C’est la même peur que l’on retrouve au moment de commencer un nouveau boulot avec ce même syndrome de l’imposteur qui plane pour ceux qui ne se sentent jamais légitimes. Car cette peur est très ancrée dans l’image que nous avons de nous même, dans notre estime de nous. Avoir une estime de soi faible est handicapant au quotidien puisque ce la nous demande de décupler notre énergie ! De plus, c’est une source inépuisable pour la peur. Elle la réactive tout le temps si bien que les personnes qui ont une mauvaise estime d’eux même vivent dans l’angoisse permanente.

  • La peur de faire des erreurs au travail

Dans la peur décrite ci dessus, nous étions dans une peur liée de nous à nous même. Ici il s’agit davantage de la peur de l’autre. Le regard des collaborateurs sur notre travail est une source de stress énorme à laquelle s’ajoute celle du manager et des clients souvent. La peur du jugement et la peur de mal faire au travail sont omniprésentes : « J’aurais dû mieux regarder ce projet il manquait plein d’éléments ; « je m’en veux de ne pas avoir pris la parole en réunion ce matin « ; « le client est mécontent, j’ai dû faire une erreur quelque part ». Sans compter le rapport au temps et à la rapidité qui lui aussi est très ancré. La majorité des individus pensent qu’ils pourraient ou qu’ils auraient du en faire plus. Ils ont l’impression d’être jugés sur ce qu’ils ont fait et ce qu’ils auraient du faire

  • La peur de décevoir

Une peur très similaire à celle d’avant mais qui va un cran plus loin puisqu’on touche cette fois ci à l’être plus qu’au faire. C’est la peur de l’être d’être rejeté dans son entièreté, c’est à dire dans ce qu’il est pas seulement le professionnel.

On voit ainsi des individus écourter leurs congés maladie pour prouver qu’ils sont des battants, pour montrer qu’ils sont essentiels. C’est alors la peur de décevoir le manager qui « compte sur eux » (#culpabilitémonamie) qui empêche le collaborateur de mettre le cadre comme ne pas répondre aux mails entre 20H et 8H du matin par exemple ou permettre d’être interrompu devant tout le monde. Ce sont ces comportements répétitifs, ces systèmes culpabilisants et culpabilisateurs qui sont à l’origine de burn out en entreprise.

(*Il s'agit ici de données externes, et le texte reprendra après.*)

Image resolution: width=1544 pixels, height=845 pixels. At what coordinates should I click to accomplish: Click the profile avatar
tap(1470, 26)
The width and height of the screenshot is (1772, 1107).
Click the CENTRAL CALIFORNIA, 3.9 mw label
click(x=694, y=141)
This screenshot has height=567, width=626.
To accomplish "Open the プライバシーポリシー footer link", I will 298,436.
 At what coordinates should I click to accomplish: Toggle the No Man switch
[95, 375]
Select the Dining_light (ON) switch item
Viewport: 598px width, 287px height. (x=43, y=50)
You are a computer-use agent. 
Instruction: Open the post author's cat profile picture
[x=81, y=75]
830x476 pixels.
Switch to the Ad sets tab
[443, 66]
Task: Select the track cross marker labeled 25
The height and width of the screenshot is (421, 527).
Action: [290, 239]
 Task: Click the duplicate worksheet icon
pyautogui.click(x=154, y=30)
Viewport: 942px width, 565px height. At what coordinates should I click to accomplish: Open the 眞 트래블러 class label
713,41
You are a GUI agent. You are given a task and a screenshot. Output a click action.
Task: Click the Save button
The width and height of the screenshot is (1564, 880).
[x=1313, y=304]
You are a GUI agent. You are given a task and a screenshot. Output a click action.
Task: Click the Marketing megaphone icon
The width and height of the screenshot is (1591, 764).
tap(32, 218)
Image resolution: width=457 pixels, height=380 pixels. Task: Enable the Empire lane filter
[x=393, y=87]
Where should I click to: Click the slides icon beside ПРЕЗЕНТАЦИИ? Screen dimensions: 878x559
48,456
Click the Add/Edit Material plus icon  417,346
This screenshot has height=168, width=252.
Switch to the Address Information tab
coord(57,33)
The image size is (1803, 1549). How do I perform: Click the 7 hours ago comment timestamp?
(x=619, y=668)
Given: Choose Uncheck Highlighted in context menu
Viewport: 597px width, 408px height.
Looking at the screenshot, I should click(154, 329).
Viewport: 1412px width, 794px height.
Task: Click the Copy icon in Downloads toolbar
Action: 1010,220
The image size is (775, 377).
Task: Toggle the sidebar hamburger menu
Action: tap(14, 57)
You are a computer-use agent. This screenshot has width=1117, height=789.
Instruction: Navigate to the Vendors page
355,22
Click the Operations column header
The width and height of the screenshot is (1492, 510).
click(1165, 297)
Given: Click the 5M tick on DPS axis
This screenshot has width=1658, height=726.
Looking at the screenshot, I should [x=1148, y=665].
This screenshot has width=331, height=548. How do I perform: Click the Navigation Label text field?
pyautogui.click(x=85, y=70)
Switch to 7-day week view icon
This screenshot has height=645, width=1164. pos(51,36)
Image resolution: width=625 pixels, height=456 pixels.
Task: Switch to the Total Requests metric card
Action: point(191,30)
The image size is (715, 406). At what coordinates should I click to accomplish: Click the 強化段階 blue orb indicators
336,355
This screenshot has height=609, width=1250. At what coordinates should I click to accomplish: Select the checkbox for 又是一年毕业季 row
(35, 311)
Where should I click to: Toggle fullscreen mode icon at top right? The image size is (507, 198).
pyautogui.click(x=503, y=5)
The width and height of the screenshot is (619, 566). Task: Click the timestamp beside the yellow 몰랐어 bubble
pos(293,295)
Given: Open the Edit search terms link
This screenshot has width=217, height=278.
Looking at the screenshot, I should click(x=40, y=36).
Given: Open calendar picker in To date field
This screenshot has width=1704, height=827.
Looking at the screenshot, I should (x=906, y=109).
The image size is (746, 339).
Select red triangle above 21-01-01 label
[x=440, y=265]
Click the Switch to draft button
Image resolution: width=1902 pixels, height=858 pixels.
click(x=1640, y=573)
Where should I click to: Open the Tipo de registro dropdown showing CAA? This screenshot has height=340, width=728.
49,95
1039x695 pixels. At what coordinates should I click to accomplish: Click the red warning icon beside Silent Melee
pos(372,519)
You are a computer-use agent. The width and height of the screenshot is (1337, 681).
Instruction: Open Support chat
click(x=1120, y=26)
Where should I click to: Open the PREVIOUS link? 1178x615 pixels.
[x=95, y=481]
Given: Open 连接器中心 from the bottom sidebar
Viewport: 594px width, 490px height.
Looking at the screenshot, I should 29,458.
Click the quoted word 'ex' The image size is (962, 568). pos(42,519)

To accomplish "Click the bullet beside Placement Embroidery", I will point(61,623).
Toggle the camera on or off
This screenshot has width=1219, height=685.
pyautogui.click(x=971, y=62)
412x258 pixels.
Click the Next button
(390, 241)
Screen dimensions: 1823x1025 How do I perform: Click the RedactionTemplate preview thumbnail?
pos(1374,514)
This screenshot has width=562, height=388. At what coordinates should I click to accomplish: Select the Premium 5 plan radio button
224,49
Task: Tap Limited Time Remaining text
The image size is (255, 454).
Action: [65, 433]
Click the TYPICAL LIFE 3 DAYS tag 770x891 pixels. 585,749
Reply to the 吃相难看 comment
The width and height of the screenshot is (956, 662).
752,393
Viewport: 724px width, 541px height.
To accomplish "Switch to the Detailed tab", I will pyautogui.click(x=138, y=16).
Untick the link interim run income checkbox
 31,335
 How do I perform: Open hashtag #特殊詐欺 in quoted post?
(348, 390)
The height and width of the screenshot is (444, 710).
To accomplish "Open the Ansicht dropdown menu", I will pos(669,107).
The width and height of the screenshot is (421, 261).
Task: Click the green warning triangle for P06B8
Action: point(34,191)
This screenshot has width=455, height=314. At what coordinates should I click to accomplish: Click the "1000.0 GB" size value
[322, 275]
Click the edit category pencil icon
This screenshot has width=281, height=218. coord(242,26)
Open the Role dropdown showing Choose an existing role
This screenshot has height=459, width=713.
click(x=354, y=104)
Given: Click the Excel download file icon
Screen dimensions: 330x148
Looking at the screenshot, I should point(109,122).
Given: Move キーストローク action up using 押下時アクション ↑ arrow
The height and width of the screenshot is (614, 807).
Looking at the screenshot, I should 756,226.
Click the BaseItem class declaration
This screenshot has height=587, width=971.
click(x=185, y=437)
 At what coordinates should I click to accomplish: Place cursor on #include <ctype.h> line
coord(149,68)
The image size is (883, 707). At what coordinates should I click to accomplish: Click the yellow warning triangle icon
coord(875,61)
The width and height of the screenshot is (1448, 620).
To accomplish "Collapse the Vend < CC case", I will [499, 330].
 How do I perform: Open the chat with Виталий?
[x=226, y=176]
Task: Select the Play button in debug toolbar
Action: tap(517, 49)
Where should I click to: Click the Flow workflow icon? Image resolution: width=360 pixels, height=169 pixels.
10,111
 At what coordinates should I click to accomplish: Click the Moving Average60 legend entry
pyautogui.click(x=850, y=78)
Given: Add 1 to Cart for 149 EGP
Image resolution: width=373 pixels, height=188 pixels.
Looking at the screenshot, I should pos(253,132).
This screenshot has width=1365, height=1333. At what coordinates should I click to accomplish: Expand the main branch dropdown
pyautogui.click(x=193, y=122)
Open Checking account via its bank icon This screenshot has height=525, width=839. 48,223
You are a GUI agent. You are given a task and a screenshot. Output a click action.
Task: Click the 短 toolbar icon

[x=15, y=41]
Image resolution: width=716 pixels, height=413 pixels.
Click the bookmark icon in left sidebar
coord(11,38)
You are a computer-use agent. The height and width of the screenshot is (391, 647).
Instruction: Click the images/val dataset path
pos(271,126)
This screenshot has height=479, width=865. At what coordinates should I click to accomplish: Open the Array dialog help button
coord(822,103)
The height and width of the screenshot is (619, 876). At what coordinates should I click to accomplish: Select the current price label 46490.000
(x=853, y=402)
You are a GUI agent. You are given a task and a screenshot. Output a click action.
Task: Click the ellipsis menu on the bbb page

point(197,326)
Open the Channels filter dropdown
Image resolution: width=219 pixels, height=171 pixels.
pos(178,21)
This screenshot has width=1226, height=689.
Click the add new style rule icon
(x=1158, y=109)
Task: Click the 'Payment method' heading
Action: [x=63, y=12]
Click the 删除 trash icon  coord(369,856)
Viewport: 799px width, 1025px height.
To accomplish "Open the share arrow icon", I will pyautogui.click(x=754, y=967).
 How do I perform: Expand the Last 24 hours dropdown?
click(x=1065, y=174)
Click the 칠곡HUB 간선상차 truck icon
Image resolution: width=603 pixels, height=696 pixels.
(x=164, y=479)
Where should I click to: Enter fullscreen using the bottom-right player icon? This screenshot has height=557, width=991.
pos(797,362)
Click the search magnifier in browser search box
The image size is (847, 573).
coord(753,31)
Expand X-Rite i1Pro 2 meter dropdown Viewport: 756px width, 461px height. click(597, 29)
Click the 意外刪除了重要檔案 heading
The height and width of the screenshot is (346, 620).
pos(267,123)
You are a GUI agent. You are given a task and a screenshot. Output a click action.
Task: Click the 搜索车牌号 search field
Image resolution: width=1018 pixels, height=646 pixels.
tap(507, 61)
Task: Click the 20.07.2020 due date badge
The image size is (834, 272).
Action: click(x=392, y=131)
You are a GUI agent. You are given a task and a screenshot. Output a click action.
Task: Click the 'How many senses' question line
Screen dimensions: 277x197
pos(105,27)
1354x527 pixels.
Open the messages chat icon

En effet, ils mettent l’Autre , en l’occurrence e collaborateur dans une situation de « jamais assez » . Ne nous méprenons pas , nous avons tous vécu ces moments, le sujet est ici la répétition.

burn out peur de retourner au travail
le sentiment de fragilité est celui que nous ressentons au moment de reprendre le travail après un burn out.

Peur et travail sont les ingrédients du stress

comment apprendre à gérer son stress

Le stress est avant tout de la peur … comment la gérer pour reprendre un mot que tout le monde adore ?

  1. Identifier qu’il s’agit bien de cette émotion et la nommer
  2. Qualifier cette peur : quelle peur domine au moment de reprendre le travail ? la peur du regard des autres ? celle de mal faire ? la peur de laisser votre nid ? la peur de cette sensation de solitude ?
  3. Verbaliser : écoutez vous dire « j ‘ai peur que personne ne m’adresse la parole et que je doive rejoindre seule mon bureau »
  4. Exprimer à vous même dans un temps 1 votre besoin. Que me faudrait il pour avoir moins peur ?
  5. Mise en place d’actions : peut être ici appeler 1 ou 2 alliés pour commencer par un café avec eux

Surtout accueillez cette peur naturelle qui vous veut du bien … simplement vous protéger d’un danger potentiel et ensuite mettez en place des coussins pour que ce soit plus facile ! N ‘essayez pas de la faire taire, ce serait pire ! Ensuite, peut être que vous voudrez partir de cette entreprise et vous serez alors encore confronter à cette émotion : la peur de quitter son travail ! bref ça n’en finit jamais autant en faire une alliée.